Institutional Review Board approval was obtained for this study, and a retrospective chart review was performed from a database of 1443 unique entries of patients who underwent ablative procedures from 2014 to 2020 in our institution. All study participants provided written consent. The selection of patients is outlined in Figure 1. To select patients, the inclusion criteria were unresectable HCC or those with HCC who refused surgical resection; single lesion <8 cm or ≤3 lesions with no more than 1 being larger than 5 cm; Child– Pugh score A or B liver cirrhosis; and adequate hematologic function (platelet count >40,000, international normalized ratio <2.0). Diagnosis of Liver Imaging Reporting and Data System-5 (LIRADS-5) HCC lesions was established by cross-sectional imaging or confirmed by histopathological studies of samples through percutaneous liver biopsy for lesser LIRADS lesions. The exclusion criteria were non-HCC ablation; prior liver resection; and prior chemoembolization, radioembolization, or bland liver embolization. Following the application of these criteria, 47 patients were found. Those with diuretic-resistant ascites were identified and compared to patients without diuretic-resistant ascites. Diuretic-resistant ascites were defined as a patient having persistent ascites despite appropriate diuretic therapy. 18 were found to have diuretic-resistant ascites and the remaining 29 without. The demographics of each group can be seen in Table 1.

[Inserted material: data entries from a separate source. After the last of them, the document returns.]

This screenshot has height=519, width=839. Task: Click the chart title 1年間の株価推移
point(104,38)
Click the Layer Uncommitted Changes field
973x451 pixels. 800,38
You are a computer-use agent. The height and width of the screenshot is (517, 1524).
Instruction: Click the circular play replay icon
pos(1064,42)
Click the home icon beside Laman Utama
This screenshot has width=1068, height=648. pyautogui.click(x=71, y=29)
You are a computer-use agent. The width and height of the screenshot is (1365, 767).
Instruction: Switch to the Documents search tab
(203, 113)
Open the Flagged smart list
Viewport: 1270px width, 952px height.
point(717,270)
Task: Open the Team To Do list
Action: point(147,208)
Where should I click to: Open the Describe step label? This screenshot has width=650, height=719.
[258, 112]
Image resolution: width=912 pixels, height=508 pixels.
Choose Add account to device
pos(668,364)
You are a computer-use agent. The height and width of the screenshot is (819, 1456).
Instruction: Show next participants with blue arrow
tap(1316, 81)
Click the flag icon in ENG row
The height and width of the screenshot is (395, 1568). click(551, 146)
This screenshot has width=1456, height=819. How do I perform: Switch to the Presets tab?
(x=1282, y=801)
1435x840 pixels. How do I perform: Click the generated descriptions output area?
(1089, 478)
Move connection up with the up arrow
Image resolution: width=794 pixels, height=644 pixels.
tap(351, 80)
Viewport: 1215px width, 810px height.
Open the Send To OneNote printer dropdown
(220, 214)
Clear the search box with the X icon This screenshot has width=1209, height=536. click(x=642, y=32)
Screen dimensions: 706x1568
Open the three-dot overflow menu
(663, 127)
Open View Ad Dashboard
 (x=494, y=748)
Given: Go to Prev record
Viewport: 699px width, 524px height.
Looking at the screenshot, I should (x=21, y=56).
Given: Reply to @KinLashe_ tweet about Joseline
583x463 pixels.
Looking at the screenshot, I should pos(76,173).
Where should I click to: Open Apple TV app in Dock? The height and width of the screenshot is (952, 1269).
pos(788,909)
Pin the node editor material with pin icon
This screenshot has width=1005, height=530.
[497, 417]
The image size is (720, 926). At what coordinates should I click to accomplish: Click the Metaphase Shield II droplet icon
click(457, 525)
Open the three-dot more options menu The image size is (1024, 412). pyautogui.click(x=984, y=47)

Flowsheet demonstrating patient selection criteria and process. (HCC: Hepatocellular carcinoma, MELD-Na: Model for end-stage liver disease-sodium.)
Figure 1:
Flowsheet demonstrating patient selection criteria and process. (HCC: Hepatocellular carcinoma, MELD-Na: Model for end-stage liver disease-sodium.)
Table 1: The demographics of each study group involved in this study.
Study group Patients Age (years) Tumor size (cm) MELD-Na score
Diuretic-resistant ascites group n=18 63.3 2.23 12.11
Unmatched control n=29 66.4 (P=0.191) 2.11 (P=0.401) 9.66 (P=0.063)
Matched control n=18 64.8 (P=0.604) 1.92 (P=0.089) 11 (P=0.447)

MELD-Na: Model for end-stage liver disease-sodium

Given the differences in Model for End-Stage Liver Disease-Sodium (MELD-Na) score between the two groups, although insignificant, matching was performed by age and MELD-Na score to select and create a group of 18 controls to compare to the 18 patients with diuretic-resistant ascites. Independent t-tests were used to compare baseline characteristics such as age and MELD-Na score between the diuretic-resistant ascites group and each control group independently.

Ablation technique

MWA was performed using the Emprint MWA System (Covidien, Boulder, CO, USA), which consists of a generator with a frequency of 2450-MHz, a maximum power of 100W, and a 13-gauge water-cooled dipole antenna. Pre-procedural planning was done using contrast-enhanced CT or magnetic resonance imaging (MRI), interpreted by fellowship-trained abdominal radiologists. All procedures were carried out under general anesthesia, and the microwave antenna was advanced into the liver lesion under CT and/or ultrasound guidance. Ablation time and power were recorded, and immediate post-procedural CT without contrast was performed to ensure proper targeting and assessment for any obvious complications. The ablation margin was 10 mm for all procedures, which is standard at our institution. Our liver ablation protocol includes a pre-ablation “burn” of 45 watts for 1 min for initial cautery and fixation of the probe followed by the ablation itself. After the ablation, a 20 s × 45 watts cautery is performed all the way to the liver capsule to minimize bleeding and risk of tumor seeding.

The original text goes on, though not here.